In vista dell’uscita (15 novembre) dell’autobiografia, Zdenek Zeman ha parlato anche al Corriere della Sera. Tra carriera e vita privata, l’allenatore ceco ha toccato diversi temi. Di seguito le sue parole.
Roma è la sua città d’adozione.
Vivo qui da 25 anni, ho allenato entrambe le squadre, e sia i laziali sia i romanisti mi vogliono ancora bene.
Come trova la capitale?
È una splendida città antica, e una metropoli moderna piena di problemi che nessuno affronta.
Perché?
Perché gli italiani rimandano sempre tutto a domani.
Lei per quale squadra tifa?
Sono sempre stato juventino. Da piccolo andavo a dormire con la maglia bianconera”.
Zeman juventino? Ma se avete avuto polemiche durissime.
Con la Juve di Moggi, Giraudo e Bettega. Ma la Juventus non comincia e non finisce con loro. Era la squadra di mio zio Cestmir Vycpálek: il più grande talento del calcio cecoslovacco prima di Pavel Nedved, che portai in Italia. La differenza è che Nedved, lavoratore maniacale, voleva allenarsi pure il giorno di Natale; mio zio invece amava le gioie della vita. Era stato a Dachau, e il lager l’aveva segnato. Ma mi dicono fosse birichino anche prima.
Nella capitale lei arrivò nel 1994, ad allenare la Lazio.
Firmai nella sede della Banca di Roma, e trovai la cosa molto strana. C’era pure Geronzi, il banchiere, e mi chiese quale allenatore avrebbe dovuto prendere la Roma. Lui pensava a Trapattoni.
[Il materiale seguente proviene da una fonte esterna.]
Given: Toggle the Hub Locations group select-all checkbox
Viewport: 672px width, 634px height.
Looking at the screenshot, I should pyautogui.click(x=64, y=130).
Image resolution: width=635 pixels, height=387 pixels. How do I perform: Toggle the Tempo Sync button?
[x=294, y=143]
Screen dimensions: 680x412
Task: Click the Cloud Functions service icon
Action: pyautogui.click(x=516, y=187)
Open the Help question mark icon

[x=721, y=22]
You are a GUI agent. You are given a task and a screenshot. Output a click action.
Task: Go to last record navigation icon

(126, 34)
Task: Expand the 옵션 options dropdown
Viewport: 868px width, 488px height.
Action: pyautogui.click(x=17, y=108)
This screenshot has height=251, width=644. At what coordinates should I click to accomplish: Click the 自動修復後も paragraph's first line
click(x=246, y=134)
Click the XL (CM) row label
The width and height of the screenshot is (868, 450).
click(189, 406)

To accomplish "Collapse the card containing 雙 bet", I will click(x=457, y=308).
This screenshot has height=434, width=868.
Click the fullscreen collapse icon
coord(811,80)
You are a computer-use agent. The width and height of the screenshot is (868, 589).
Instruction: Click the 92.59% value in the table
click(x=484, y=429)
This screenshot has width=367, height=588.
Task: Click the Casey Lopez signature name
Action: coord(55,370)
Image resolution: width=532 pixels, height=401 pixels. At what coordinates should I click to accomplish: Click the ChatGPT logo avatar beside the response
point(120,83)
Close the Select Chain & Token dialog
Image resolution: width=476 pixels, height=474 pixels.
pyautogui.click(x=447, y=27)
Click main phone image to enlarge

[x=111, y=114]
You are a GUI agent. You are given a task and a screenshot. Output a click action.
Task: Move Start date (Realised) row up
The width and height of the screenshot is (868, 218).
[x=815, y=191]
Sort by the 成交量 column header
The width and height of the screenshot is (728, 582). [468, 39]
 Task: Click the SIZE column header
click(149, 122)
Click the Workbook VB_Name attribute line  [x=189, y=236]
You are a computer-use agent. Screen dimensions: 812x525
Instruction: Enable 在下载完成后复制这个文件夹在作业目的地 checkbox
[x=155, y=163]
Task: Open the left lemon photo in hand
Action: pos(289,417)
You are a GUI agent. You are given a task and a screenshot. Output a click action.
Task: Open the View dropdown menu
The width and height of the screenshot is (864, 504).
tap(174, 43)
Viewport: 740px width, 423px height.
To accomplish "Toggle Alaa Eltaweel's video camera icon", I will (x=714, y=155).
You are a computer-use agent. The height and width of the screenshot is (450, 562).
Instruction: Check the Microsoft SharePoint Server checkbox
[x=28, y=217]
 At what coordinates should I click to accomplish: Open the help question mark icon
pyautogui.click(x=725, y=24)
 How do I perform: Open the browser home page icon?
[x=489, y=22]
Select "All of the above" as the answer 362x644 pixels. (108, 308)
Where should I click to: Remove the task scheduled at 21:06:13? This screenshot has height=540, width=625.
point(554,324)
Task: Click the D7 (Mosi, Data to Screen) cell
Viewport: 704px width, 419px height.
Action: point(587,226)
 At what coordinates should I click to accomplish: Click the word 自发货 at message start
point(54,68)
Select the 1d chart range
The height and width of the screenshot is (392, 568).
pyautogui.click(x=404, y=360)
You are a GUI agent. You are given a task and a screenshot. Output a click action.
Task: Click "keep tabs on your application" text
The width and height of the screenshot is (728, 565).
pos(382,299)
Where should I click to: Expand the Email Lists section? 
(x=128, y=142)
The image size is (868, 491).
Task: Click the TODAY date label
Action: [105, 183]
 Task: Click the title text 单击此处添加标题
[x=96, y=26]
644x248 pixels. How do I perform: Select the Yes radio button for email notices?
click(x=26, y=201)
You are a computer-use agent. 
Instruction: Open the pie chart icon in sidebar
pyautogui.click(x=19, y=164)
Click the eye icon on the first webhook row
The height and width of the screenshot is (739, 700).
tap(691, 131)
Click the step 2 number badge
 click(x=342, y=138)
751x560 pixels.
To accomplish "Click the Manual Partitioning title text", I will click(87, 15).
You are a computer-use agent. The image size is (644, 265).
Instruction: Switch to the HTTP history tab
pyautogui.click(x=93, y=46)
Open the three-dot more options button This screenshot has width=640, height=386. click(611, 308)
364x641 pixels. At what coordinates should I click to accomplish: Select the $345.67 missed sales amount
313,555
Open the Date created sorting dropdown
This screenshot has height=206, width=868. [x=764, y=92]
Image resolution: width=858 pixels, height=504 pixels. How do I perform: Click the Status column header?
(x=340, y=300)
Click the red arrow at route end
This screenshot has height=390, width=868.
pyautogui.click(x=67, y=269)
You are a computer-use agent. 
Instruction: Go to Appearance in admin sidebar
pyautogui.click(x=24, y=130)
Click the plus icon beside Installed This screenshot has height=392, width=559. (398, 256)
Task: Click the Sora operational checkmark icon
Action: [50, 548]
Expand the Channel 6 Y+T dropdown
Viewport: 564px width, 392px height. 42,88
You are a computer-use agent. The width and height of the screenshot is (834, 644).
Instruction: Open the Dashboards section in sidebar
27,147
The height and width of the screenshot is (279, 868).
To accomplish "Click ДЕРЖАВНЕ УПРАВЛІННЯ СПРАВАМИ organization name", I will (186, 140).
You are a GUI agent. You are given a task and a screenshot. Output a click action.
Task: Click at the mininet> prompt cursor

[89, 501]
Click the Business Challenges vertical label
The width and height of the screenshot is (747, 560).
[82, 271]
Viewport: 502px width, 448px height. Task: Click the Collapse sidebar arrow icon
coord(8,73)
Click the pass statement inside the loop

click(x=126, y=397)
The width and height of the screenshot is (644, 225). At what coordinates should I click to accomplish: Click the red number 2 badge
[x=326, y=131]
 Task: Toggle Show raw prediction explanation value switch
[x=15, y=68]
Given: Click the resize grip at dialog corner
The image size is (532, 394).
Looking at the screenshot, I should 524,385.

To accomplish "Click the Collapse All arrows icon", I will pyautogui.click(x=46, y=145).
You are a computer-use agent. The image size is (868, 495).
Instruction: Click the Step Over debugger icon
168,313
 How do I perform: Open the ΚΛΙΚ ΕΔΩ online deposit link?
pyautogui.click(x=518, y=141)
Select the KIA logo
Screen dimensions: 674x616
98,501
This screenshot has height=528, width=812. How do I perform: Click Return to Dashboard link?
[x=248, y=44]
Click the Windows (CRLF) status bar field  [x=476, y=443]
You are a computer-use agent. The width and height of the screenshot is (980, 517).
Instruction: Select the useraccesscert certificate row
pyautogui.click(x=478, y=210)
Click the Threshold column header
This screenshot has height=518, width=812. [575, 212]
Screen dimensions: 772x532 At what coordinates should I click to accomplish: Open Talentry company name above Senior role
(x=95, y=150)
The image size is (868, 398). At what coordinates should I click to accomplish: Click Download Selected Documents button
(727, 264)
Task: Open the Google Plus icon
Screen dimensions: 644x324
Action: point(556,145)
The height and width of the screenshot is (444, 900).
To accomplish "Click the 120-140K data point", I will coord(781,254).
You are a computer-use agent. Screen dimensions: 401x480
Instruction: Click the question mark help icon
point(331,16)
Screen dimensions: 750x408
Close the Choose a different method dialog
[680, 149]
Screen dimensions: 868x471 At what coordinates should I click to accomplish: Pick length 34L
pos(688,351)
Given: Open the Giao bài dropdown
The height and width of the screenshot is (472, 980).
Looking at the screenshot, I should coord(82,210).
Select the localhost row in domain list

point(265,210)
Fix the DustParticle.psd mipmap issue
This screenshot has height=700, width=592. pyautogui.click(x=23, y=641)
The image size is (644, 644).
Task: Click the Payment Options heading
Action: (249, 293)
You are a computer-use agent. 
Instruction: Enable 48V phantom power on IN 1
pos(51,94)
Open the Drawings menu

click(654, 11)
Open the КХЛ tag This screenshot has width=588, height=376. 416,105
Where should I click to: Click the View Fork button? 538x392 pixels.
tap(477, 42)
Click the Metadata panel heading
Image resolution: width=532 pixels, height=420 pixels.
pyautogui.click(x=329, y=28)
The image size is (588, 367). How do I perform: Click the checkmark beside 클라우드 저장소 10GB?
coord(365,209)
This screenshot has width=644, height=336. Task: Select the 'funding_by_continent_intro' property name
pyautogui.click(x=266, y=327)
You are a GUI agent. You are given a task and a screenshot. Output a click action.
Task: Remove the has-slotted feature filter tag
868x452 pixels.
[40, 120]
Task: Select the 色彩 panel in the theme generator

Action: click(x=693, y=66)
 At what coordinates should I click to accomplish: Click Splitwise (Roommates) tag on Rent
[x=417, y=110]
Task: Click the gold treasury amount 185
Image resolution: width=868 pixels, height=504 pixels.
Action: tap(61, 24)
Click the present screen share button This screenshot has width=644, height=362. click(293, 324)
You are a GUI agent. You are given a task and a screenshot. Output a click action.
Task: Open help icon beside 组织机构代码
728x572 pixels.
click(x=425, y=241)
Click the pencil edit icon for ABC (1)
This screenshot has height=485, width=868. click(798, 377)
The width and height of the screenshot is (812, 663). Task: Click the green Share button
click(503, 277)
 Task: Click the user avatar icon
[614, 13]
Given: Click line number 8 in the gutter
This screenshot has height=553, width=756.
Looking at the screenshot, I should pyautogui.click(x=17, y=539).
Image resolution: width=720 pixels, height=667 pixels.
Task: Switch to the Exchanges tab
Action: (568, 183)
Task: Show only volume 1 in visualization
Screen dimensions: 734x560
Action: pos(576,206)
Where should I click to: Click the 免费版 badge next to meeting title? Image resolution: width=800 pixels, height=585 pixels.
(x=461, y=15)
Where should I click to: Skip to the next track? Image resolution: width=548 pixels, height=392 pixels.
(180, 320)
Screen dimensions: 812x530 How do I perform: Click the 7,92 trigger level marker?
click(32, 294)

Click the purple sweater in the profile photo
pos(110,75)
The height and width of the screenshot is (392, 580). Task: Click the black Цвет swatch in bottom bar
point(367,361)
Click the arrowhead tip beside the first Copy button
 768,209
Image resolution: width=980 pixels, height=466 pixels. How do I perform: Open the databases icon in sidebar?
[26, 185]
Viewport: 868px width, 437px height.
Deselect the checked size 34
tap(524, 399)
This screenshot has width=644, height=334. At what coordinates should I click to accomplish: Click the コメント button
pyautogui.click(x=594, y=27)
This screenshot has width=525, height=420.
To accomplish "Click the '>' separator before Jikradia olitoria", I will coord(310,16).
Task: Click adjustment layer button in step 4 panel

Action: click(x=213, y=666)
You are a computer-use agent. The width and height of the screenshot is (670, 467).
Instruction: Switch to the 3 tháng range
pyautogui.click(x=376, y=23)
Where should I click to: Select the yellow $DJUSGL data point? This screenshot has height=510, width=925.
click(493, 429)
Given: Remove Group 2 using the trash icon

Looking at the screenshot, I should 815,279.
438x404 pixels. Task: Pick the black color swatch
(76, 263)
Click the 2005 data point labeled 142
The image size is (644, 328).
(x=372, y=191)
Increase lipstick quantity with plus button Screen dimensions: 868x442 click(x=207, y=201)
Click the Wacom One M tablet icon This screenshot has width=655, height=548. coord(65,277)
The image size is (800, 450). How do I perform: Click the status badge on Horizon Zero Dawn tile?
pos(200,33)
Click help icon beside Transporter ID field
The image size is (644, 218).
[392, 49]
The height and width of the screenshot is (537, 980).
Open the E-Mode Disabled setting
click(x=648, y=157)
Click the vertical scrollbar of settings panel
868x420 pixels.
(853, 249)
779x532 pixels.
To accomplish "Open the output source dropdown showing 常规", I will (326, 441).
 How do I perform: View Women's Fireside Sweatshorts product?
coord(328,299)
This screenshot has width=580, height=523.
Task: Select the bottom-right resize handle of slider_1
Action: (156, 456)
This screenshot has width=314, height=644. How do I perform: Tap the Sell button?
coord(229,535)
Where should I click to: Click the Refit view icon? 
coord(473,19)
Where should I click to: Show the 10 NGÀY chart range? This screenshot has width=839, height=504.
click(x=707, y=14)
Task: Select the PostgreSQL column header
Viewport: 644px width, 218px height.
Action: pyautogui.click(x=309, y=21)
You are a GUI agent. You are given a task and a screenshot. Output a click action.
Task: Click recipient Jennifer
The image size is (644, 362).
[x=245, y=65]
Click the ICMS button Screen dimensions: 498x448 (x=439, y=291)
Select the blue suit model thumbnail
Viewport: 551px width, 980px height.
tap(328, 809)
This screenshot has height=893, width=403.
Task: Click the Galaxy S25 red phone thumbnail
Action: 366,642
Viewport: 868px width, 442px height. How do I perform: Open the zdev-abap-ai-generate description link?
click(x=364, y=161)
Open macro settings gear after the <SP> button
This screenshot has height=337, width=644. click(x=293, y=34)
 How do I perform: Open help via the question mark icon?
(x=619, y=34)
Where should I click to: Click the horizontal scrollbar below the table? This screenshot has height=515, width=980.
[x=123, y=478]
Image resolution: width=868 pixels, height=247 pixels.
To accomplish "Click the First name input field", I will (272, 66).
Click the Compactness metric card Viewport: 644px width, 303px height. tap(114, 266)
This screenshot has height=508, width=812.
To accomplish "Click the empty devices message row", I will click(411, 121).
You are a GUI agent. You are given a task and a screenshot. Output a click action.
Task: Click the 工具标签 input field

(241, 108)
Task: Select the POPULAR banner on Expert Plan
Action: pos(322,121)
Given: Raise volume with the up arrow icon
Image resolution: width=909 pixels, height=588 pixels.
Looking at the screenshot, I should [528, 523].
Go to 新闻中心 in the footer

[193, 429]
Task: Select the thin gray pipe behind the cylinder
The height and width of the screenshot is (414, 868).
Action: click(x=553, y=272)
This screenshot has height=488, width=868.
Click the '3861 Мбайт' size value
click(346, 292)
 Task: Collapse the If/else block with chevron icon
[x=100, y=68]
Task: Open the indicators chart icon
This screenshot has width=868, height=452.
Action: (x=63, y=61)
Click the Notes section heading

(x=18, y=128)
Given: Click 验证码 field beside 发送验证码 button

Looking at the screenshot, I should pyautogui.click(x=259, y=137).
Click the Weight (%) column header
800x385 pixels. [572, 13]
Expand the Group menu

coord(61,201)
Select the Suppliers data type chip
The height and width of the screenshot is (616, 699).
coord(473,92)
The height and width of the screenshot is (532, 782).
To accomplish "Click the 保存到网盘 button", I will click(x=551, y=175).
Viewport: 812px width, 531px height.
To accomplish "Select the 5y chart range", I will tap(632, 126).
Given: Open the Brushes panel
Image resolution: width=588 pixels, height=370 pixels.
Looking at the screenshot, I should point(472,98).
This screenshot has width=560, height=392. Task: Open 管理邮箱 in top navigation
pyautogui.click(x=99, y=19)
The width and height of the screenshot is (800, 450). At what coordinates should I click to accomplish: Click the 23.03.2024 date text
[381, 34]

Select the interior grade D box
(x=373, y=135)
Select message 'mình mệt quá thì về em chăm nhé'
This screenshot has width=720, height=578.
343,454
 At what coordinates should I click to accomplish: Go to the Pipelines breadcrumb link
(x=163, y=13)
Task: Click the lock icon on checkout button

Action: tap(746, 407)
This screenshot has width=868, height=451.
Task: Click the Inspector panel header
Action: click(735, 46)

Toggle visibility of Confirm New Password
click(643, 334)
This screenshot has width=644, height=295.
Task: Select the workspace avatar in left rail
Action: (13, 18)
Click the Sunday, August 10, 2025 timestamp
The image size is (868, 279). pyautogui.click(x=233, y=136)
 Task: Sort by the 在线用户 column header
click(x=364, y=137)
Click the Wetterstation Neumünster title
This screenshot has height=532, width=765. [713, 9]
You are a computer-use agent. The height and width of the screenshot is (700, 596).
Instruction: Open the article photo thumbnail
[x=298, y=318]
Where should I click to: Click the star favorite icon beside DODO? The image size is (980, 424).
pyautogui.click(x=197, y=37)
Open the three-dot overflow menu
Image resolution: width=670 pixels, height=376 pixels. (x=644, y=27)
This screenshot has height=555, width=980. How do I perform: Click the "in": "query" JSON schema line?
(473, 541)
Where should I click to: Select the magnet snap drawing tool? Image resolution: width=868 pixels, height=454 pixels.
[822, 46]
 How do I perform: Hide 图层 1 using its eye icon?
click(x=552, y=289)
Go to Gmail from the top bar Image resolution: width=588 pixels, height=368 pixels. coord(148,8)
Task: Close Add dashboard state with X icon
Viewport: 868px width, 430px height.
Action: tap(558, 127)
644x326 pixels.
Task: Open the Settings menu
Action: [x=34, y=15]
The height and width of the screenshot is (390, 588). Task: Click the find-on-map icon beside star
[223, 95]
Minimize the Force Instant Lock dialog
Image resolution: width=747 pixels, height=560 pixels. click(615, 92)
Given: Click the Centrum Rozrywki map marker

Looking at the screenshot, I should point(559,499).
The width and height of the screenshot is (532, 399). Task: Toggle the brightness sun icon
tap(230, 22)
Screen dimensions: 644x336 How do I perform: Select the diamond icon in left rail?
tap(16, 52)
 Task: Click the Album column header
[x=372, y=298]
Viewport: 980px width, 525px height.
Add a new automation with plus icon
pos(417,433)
La Lazio mi aveva esonerato. Suona il telefono: “Sono il presidente Sensi”. Buttai giù: “E io sono Napoleone”. Era Sensi per davvero.
Come andò con la Roma?
Il campionato 1998-1999 fu un calvario di torti arbitrali, che costarono alla mia Roma almeno 21 punti. A Udine ci inventarono un rigore contro. Avevamo un attaccante, Fabio Junior, immeritatamente detto l’Uragano blu, che non segnava mai; quando finalmente fece un gol, glielo annullarono, non si è mai capito perché. Episodi assurdi. I calciatori videro che i loro sforzi erano inutili, e qualcuno mollò. La quartultima giornata perdemmo 4 a 5 con l’Inter all’Olimpico. Si disse che l’Inter avesse contattato tre dei miei in vista dell’anno successivo. Ebbi l’impressione che alcuni fossero distratti, c’erano difensori che facevano i centravanti… Così con Sensi decidemmo di fare nuovi acquisti.
Invece Sensi la mandò via.
Il sistema lo convinse che con me in panchina non avrebbe mai vinto nulla.
Arrivò Capello, e nel 2001 vinse lo scudetto.
Ma con spese folli, tipo i 70 miliardi per Batistuta trentunenne, che costarono a Sensi il tracollo finanziario. E Capello non partecipò alla festa al Circo Massimo, che io non mi sarei perso per niente al mondo. Invece mi ritrovai senza contratto; del resto avevo sempre voluto accordi annuali. Mi avevano cercato il Real Madrid, il Barcellona, l’Inter. E avevo detto no a tutti.
Totti. Pareva avesse quattro occhi, due davanti e due dietro. Gli ho visto fare cose che sorprendevano tutti, anche me dalla panchina. Un’intelligenza calcistica prodigiosa. L’ho allenato due volte, quando aveva ventun anni e quando ne aveva trentasei, al mio ritorno alla Roma. Mi ha sempre seguito. E non abbiamo ma litigato.